The proper management of chemicals, biological materials, animals, and radioactive materials that can pose hazards to health and the environment is not only good lab management; it is also a regulatory and institutional requirement.  Such management creates particular requirements for investigators in laboratories and is overseen by a variety of intern and external offices and agencies.

Offices and Committees:

The Office of Environmental Health and Safety provides a chemical waste management system, a safety policies and procedures manual, extensive training programs, fact sheets, laboratory safety manual templates, safety standard operating procedures, a biosafety manual template and blood born pathogen exposure control plan templates, as well as other resources and tools.

Biological agents used in research will be overseen by the Institutional Biosafety Committee (IBC) as soon as it is established. The IBC will be a Presidential Committee reporting through the Vice President for Academic Affairs. Work with recombinant DNA and infectious or biohazardous agents will require special review and approval by the IBC prior to the initiation of research.

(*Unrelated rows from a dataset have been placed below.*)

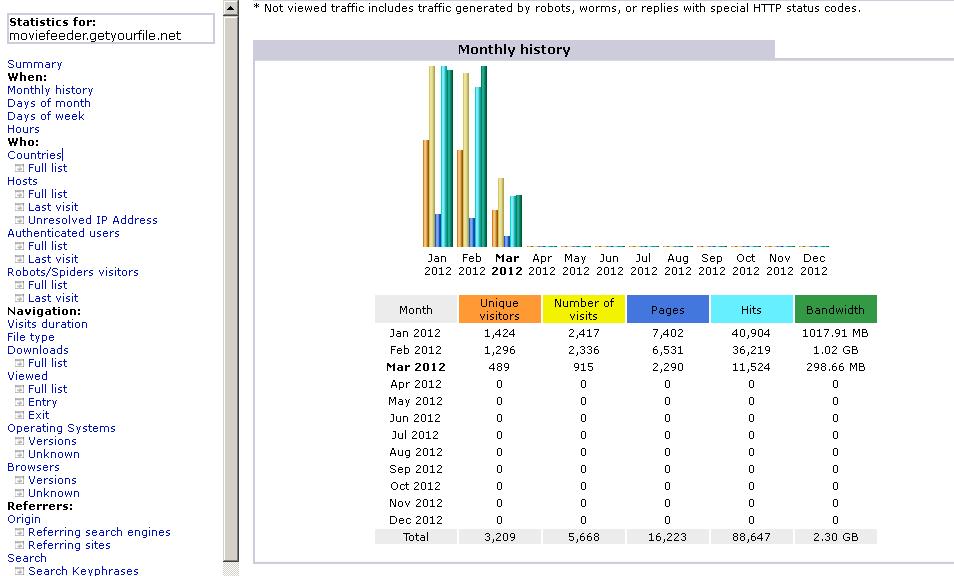Click the icon beside Referring sites
The image size is (954, 576).
[19, 545]
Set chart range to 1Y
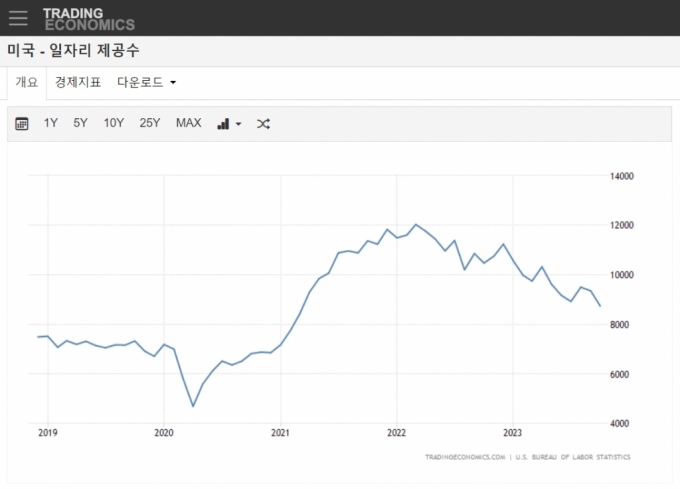 coord(51,123)
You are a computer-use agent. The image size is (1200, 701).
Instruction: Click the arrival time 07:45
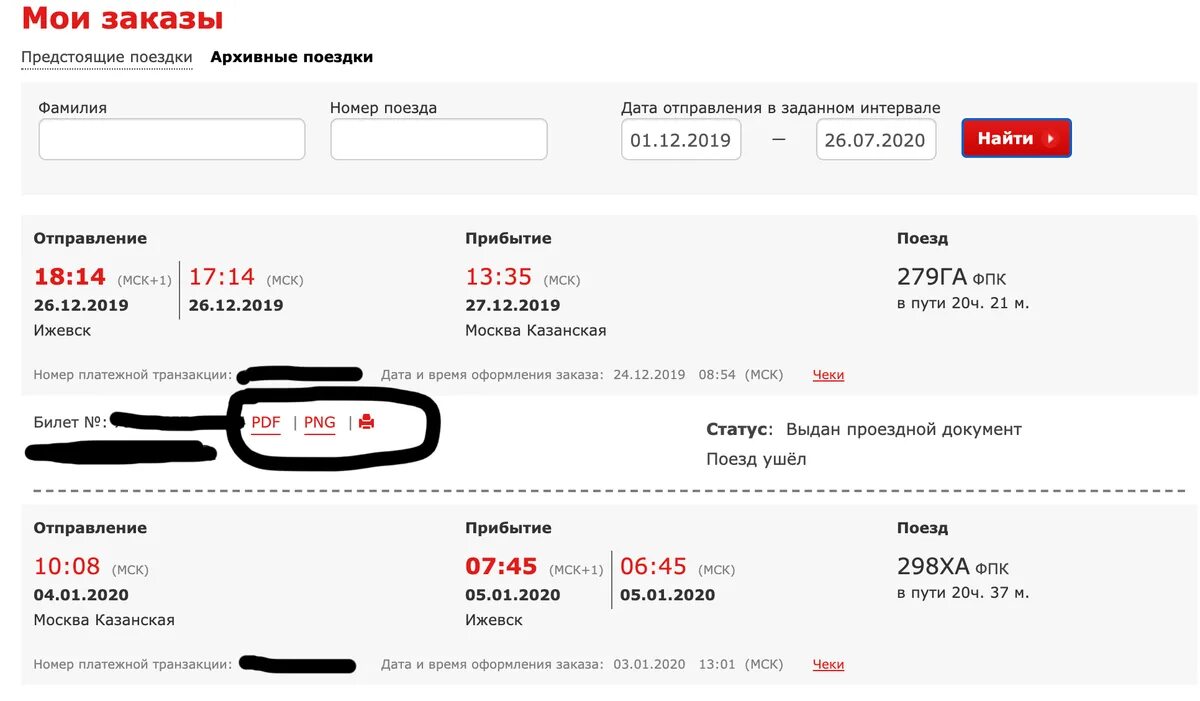click(x=501, y=567)
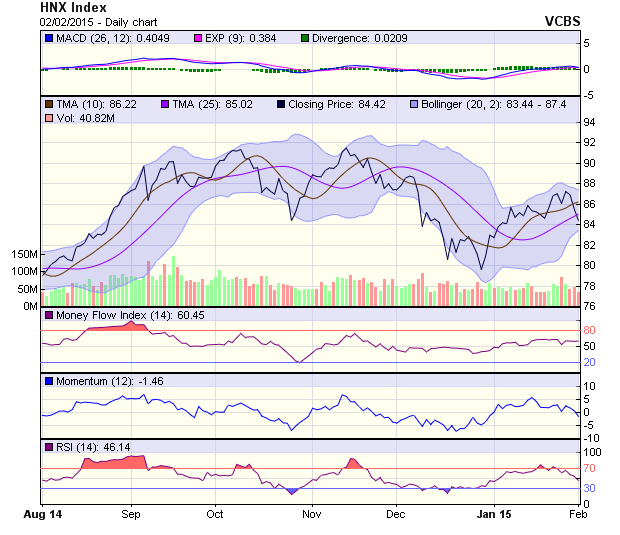The height and width of the screenshot is (535, 620).
Task: Click the 94 value on the price axis
Action: pos(590,122)
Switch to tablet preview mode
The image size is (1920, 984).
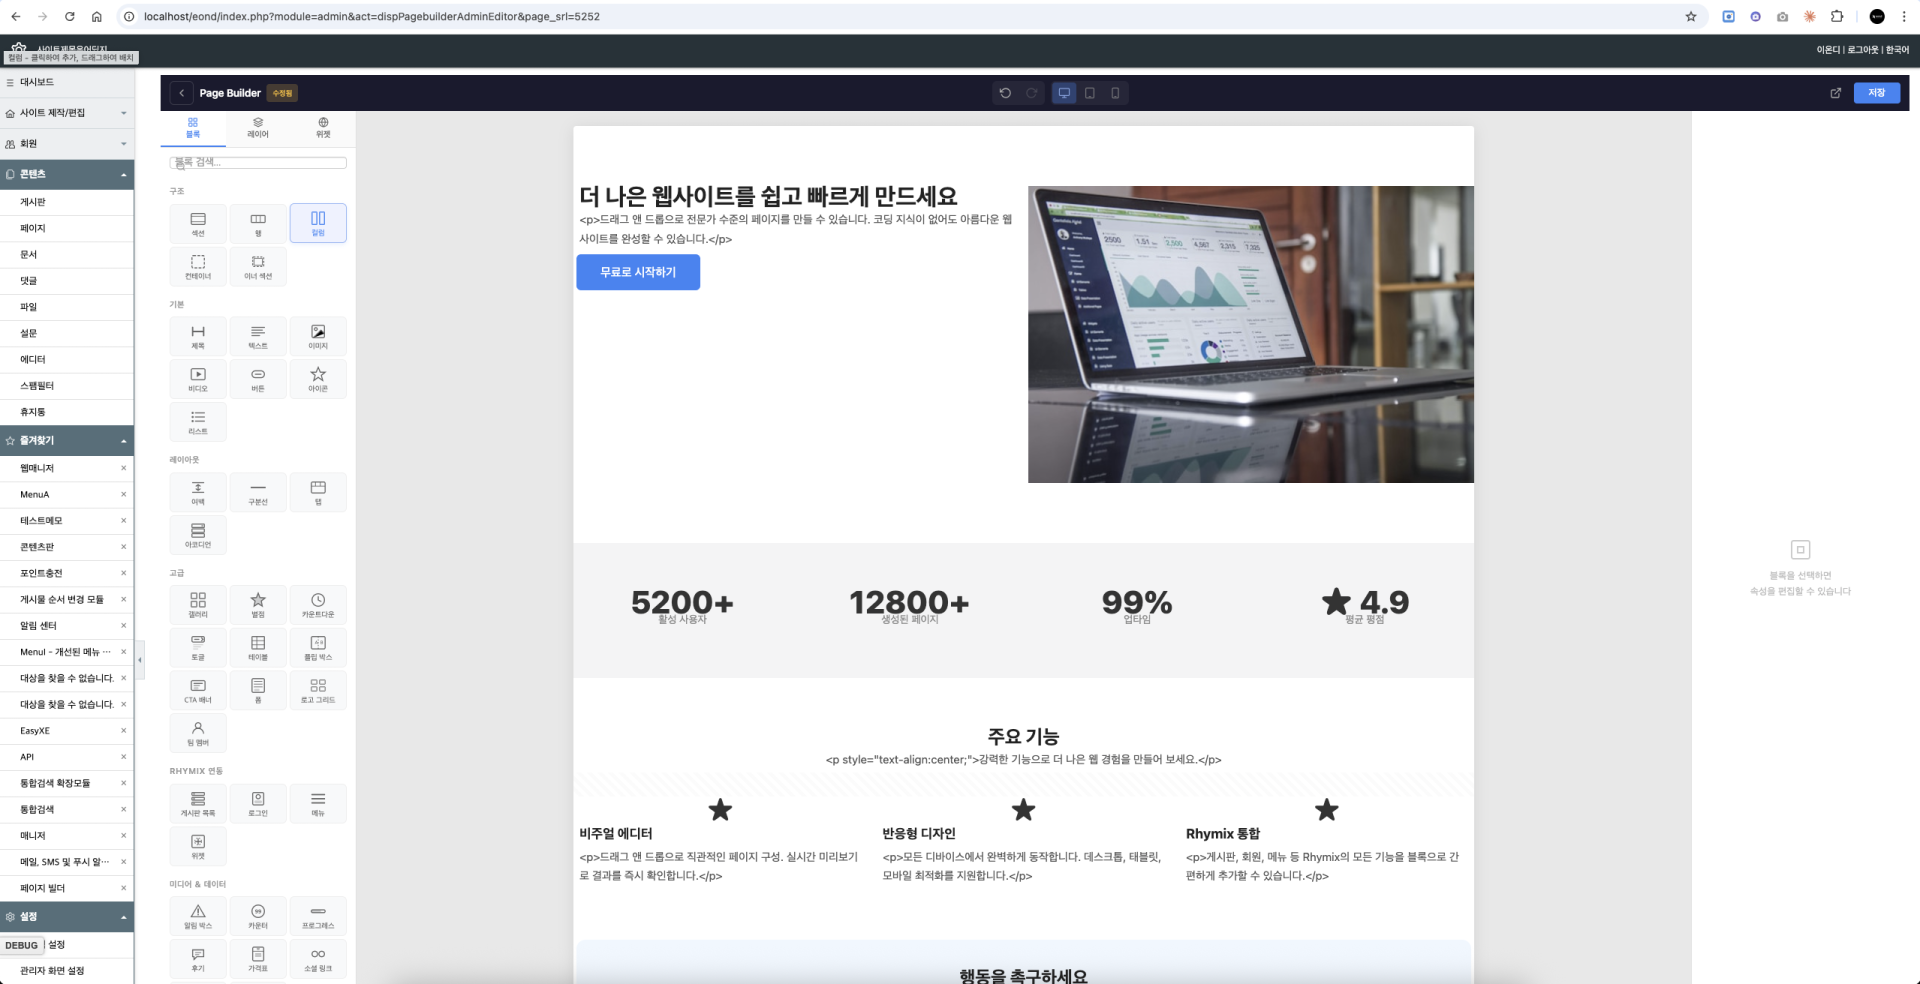pyautogui.click(x=1090, y=93)
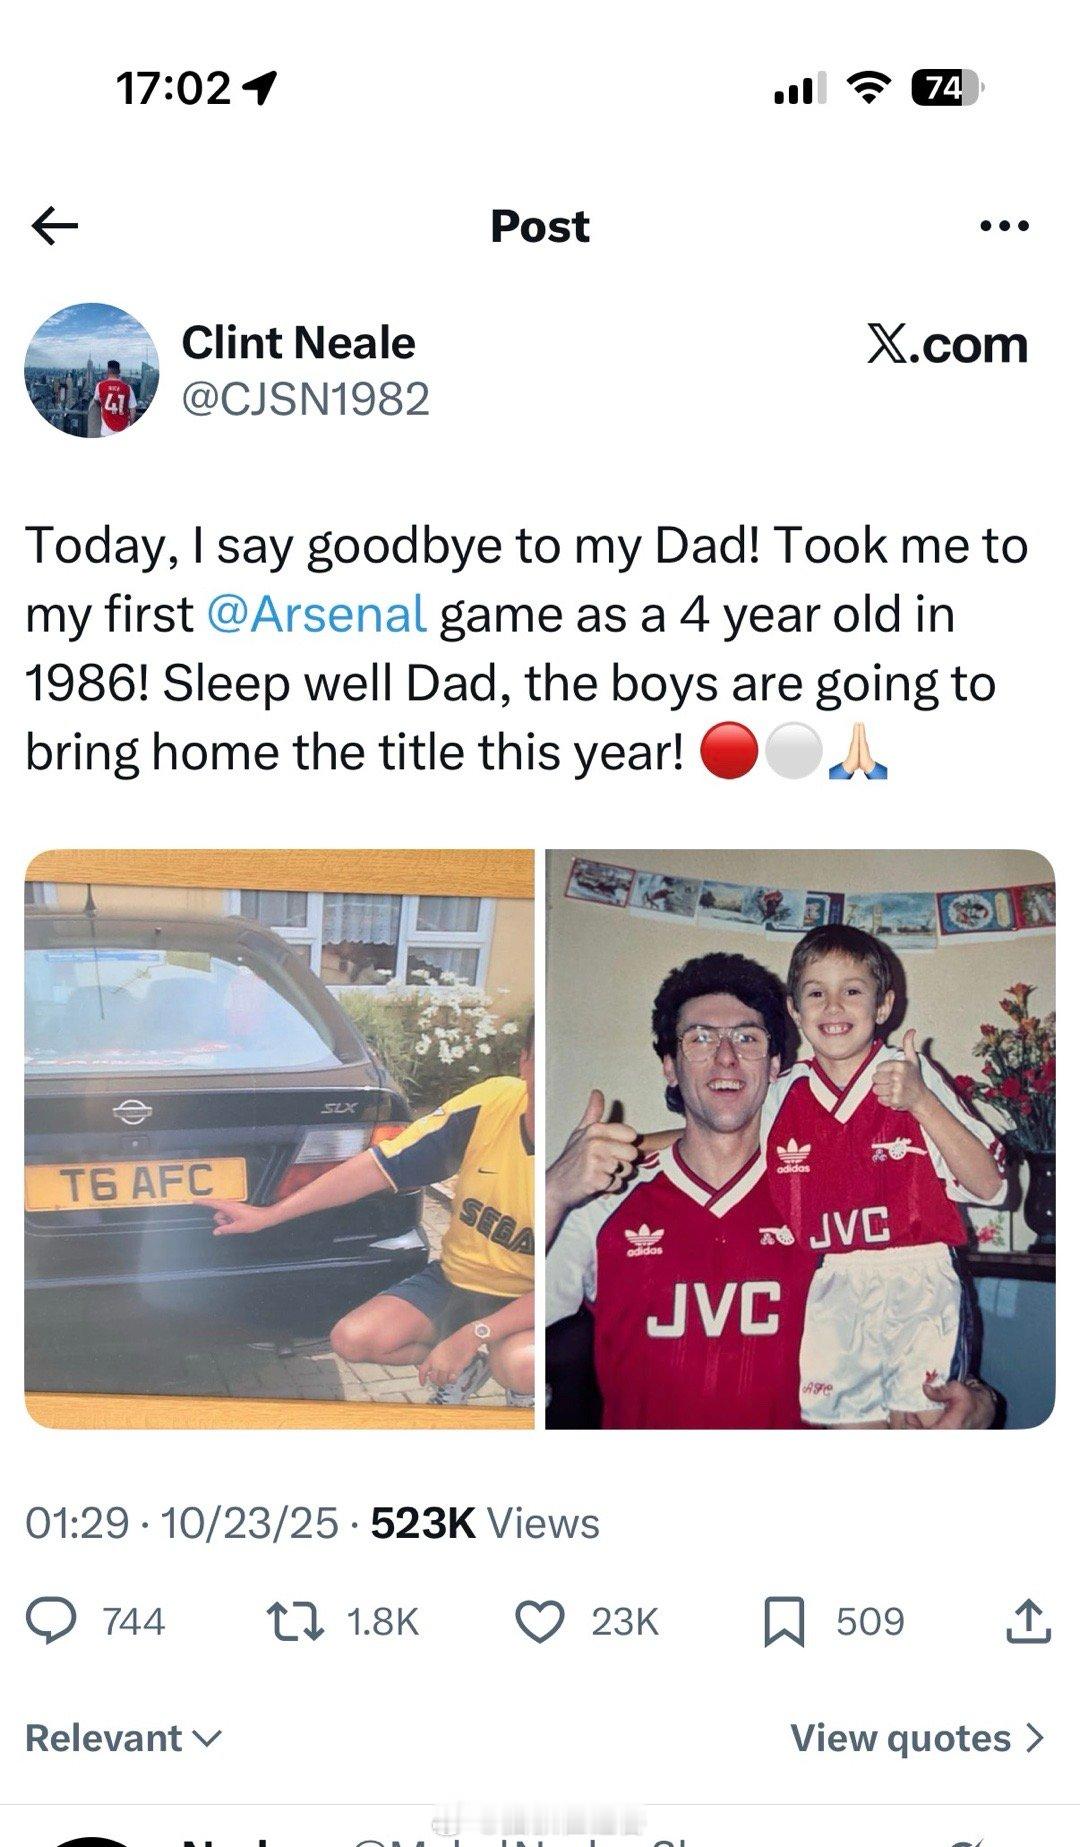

Use of animals in research is overseen by the Agricultural and Laboratory Animals Care and Use Committee. Work with animals requires special review and approval by this committee. Assistance with these requirements is usually available through the Veterinary Technology and Animal Science programs.

Radiation Safety:

A special category of research is that involving the use of sources of ionizing radiation. Currently, Fort Valley State University does not engage in such research. A Radiation Safety Office, at institutions that do engage in research involving radiation, would have sole responsibility for the radiation safety program. Institutions must apply and maintain all aspects of the licenses issued by federal and/or state authorities.  Radioactive materials and radiation producing equipment or machines used in research are overseen and approved by the Radiation Safety Committee (RSC) and Radiation Safety Office (RSO) or EH&S.

Shipping and Receiving (Department of Transportation Regulations for Hazardous Materials):

Many products in daily use are dangerous, and some can have catastrophic effects on people, property and the environment. In 1974 congress passed The Hazardous Materials Transportation Act. Over time the regulations have become more stringent and inclusive to the point that it has become impossible for the untrained person to handle or ship HAZMAT safely and within the law.

Protection of Research Subjects (IRBs and IACUCs):

Research involving either human subjects or laboratory animals is also regulated by Government agencies and by institution policy. Many institutions extend regulatory requirements in this regard to ANY research activity, regardless of the source of funding for the activity, which involves the use of human subjects or laboratory animals. As is also the case when research will involve either biohazards or radiation, protocol approval by the Human Subjects Committee or the Agricultural and Laboratory Animals Care and Use Committee is required before research can begin.

Human Subjects in Research (IRB):

The Institutional Review Board (IRB) at FVSU is called the Human Subjects Committee. It is charged with the review of protocols involving research involving human subjects, including:

  1. data through intervention or interaction with the individual; or
  2. identifiable private information, e.g., school transcripts or medical records.

Before any project involving human subjects can begin, many institutions require that all researchers involved complete a course on such research (based upon the Federal Regulations 45 CFR Part 46). This is a federal requirement when NIH funds are involved. Researchers must follow the requirement that records related to human subjects must be kept confidential.

Laboratory Animals (IACUC):

The Institutional Animal Care and Use Committee (IACUC) at FVSU is called the Agricultural and Laboratory Animals Care and Use Committee. It is charged with reviewing all research protocols involving research animals. Typically, no research involving the use of vertebrate animals can proceed without the approval of this Presidential Committee.

In addition to concern for the humane care and use of the animals, research with laboratory animals can also raise environmental health and safety issues. Many Animal Care and Use Programs are accredited by the Association for Assessment and Accreditation of Laboratory Animal Care (AAALAC).